Mike seems to understand when I am going into “human storage” and when I am being retrieved! It appears to lessen his anxiety when I am missing from his home for a couple days to a week – he knows I am just in storage!
Speaking of airports, I did not know about this until I moved to Denver, but the Denver International Airport (DIA) has quite a bit of lore about it.
This lore includes conspiracy theories such as that it contains secret underground bunkers.
You can read a summary of some of the common theories on this page – “5 Conspiracy Theories Surrounding the Denver Airport” on mental floss.com.
Some of the biggest DIA lore surrounds the airport “mascot” and the strange murals around the airport. Here is an excerpt from mental floss.com:
Conspiracy theories aside, it’s hard to deny the weirdness of DIA’s unofficial mascot—a massive horse statue called “Blue Mustang” that has already killed at least one man. At 32 feet tall and 9000 pounds (it’s made out of fiberglass), “Blue Mustang” is huge and imposing, and its glowing red eyes don’t help matters. This thing is giant and really scary—and it killed the man who made it. Really. Artist Luis Jimenez died in 2006 when a piece of the sculpture’s head broke off and severed an artery in his leg.
Leo Tanguma’s two murals, which take up wide swathes of wallspace in DIA’s baggage claim, might have some nice names—they are called “Children of the World Dream of Peace” and “In Peace and Harmony with Nature,” respectively—but their actual content is terrifying. Death-masked soldiers stalk children with guns, animals are dead and kept under glass, and the entire world looks to have been destroyed.
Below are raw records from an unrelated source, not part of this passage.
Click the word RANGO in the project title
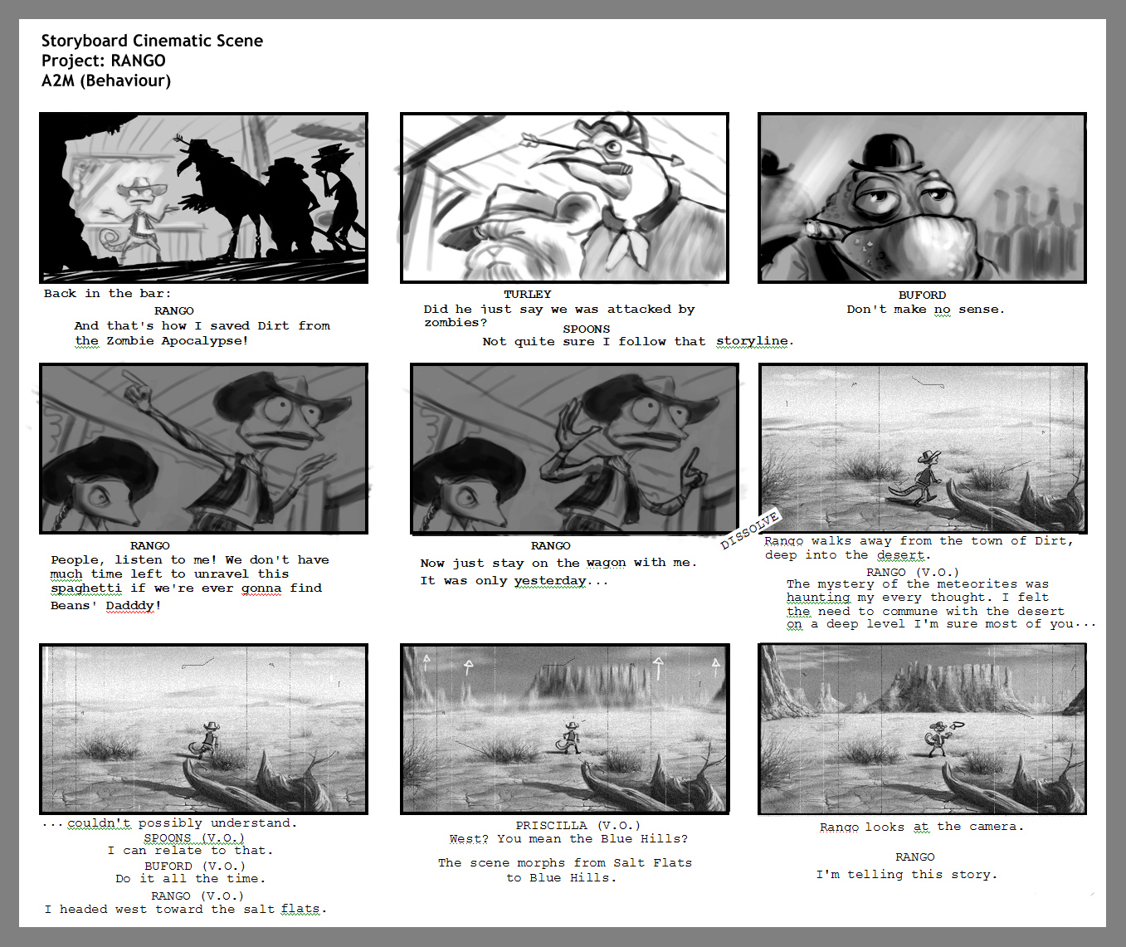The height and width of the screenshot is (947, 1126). pyautogui.click(x=138, y=61)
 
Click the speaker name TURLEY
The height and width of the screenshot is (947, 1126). pyautogui.click(x=528, y=294)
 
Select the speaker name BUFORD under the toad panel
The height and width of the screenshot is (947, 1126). pyautogui.click(x=922, y=295)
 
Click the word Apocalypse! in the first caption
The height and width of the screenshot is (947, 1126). pyautogui.click(x=204, y=341)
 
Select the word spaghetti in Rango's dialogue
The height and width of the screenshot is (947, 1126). pyautogui.click(x=86, y=588)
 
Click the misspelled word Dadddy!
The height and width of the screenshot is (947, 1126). pyautogui.click(x=134, y=605)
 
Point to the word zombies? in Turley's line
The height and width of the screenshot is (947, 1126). pyautogui.click(x=456, y=323)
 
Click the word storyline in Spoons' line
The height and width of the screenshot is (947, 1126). pyautogui.click(x=752, y=341)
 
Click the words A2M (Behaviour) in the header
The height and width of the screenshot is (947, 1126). pyautogui.click(x=106, y=81)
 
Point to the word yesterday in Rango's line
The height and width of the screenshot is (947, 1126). pyautogui.click(x=549, y=581)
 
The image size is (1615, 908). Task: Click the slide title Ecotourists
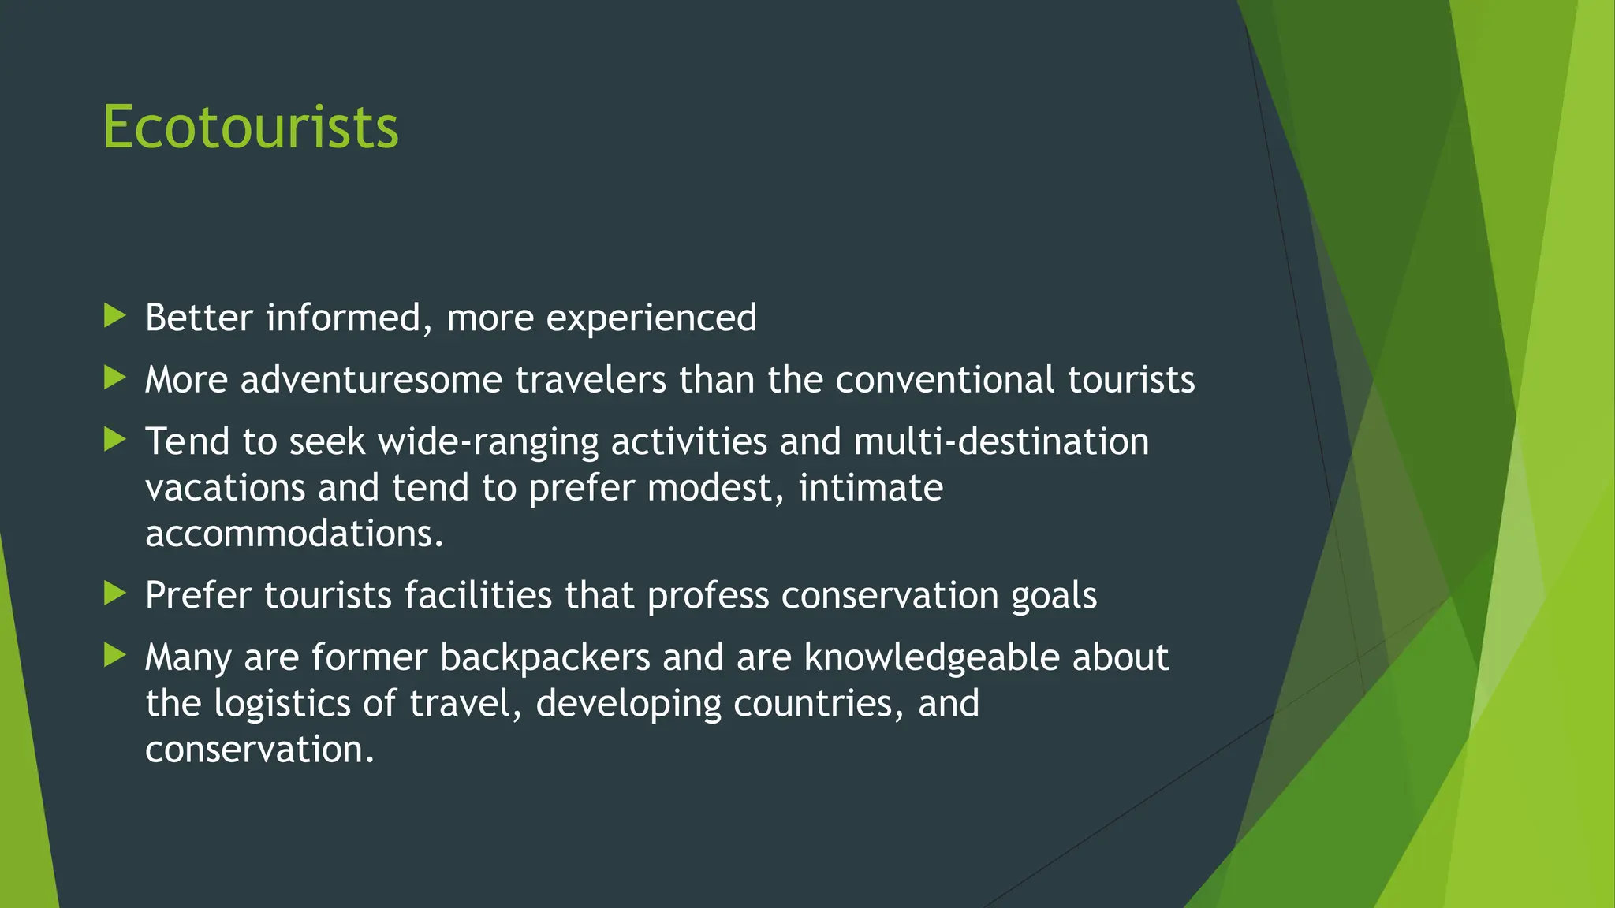[251, 127]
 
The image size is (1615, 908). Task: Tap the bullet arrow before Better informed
[115, 317]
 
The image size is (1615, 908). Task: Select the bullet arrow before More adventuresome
[115, 378]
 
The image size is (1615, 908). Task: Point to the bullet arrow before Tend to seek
[115, 440]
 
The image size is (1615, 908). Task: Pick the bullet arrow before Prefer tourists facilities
[115, 594]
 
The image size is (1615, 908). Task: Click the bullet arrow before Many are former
[115, 655]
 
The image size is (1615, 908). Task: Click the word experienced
[651, 318]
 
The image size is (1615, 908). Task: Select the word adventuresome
[371, 380]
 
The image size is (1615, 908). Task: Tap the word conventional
[944, 380]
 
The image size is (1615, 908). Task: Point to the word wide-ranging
[488, 442]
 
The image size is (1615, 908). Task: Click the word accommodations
[294, 534]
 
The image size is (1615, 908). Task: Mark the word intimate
[871, 487]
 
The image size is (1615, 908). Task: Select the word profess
[707, 596]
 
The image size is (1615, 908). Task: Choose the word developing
[628, 704]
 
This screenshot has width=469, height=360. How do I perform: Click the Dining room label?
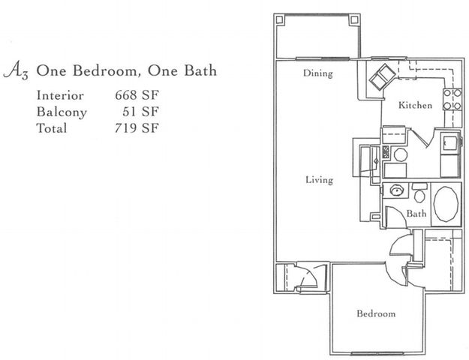tap(317, 74)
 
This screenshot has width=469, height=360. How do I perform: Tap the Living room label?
tap(319, 180)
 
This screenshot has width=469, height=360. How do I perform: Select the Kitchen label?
tap(415, 105)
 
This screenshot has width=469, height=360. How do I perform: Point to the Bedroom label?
tap(376, 314)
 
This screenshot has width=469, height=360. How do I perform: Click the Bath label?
tap(416, 214)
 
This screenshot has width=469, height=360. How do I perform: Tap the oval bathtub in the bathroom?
tap(446, 204)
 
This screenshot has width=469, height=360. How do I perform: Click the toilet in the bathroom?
tap(419, 193)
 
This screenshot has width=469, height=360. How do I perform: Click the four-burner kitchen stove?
tap(452, 99)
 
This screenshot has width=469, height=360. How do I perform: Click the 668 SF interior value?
tap(137, 95)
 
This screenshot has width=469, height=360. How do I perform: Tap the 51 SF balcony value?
tap(140, 112)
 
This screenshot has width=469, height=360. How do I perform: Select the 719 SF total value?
tap(137, 128)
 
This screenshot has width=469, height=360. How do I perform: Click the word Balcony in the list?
tap(62, 112)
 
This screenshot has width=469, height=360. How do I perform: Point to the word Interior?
tap(60, 96)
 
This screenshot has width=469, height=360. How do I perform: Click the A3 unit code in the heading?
tap(16, 71)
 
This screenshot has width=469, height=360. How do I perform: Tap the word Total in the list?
tap(52, 128)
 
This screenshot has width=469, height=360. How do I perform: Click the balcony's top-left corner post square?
tap(279, 20)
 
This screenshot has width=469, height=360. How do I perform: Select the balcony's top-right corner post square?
tap(354, 20)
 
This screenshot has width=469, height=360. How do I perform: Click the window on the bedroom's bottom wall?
tap(376, 354)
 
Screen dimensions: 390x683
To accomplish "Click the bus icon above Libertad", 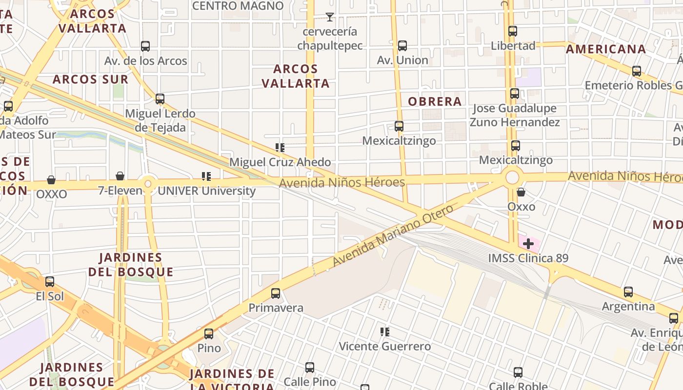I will pyautogui.click(x=512, y=31).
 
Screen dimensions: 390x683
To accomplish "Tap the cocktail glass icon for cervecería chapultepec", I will pyautogui.click(x=330, y=17).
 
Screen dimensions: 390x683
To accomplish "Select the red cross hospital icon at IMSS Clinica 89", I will pyautogui.click(x=528, y=243).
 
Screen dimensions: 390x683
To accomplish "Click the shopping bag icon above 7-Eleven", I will pyautogui.click(x=120, y=176).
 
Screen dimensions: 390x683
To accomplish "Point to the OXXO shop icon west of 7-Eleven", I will pyautogui.click(x=51, y=180).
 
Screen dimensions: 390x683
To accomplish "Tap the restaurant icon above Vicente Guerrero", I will pyautogui.click(x=385, y=332).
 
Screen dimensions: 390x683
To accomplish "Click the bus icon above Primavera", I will pyautogui.click(x=276, y=293).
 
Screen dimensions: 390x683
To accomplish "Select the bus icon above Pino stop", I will pyautogui.click(x=209, y=334).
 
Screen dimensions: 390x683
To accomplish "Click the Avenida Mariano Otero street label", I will pyautogui.click(x=393, y=235).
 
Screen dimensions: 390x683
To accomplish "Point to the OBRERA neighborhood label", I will pyautogui.click(x=435, y=101).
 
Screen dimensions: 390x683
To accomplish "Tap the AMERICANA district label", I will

As if being at the airport isn’t bad enough.
I’ve spent a lot of time at DIA since moving to the Denver area in April 2019 and so far it just seems like a large airport, nothing creepy. I’ve seen a couple of the controversial murals in person and they just seem odd and like they were created by someone on a LSD trip!
DIA has been under going a remodel and the airport leadership appears to have a sense of humor about the conspiracy theories familiar to locals.
You can’t say people in Denver do not have a sense of humor!
For some of my readers it is already 2020! For me in Colorado, 2020 is about to shortly begin.
I’ve already begun formulating my 2020 resolutions and look forward to reading some of yours. I have a lot of sewing (and more traveling/human storage at the airport) planned and looking forward to sharing my adventures with you.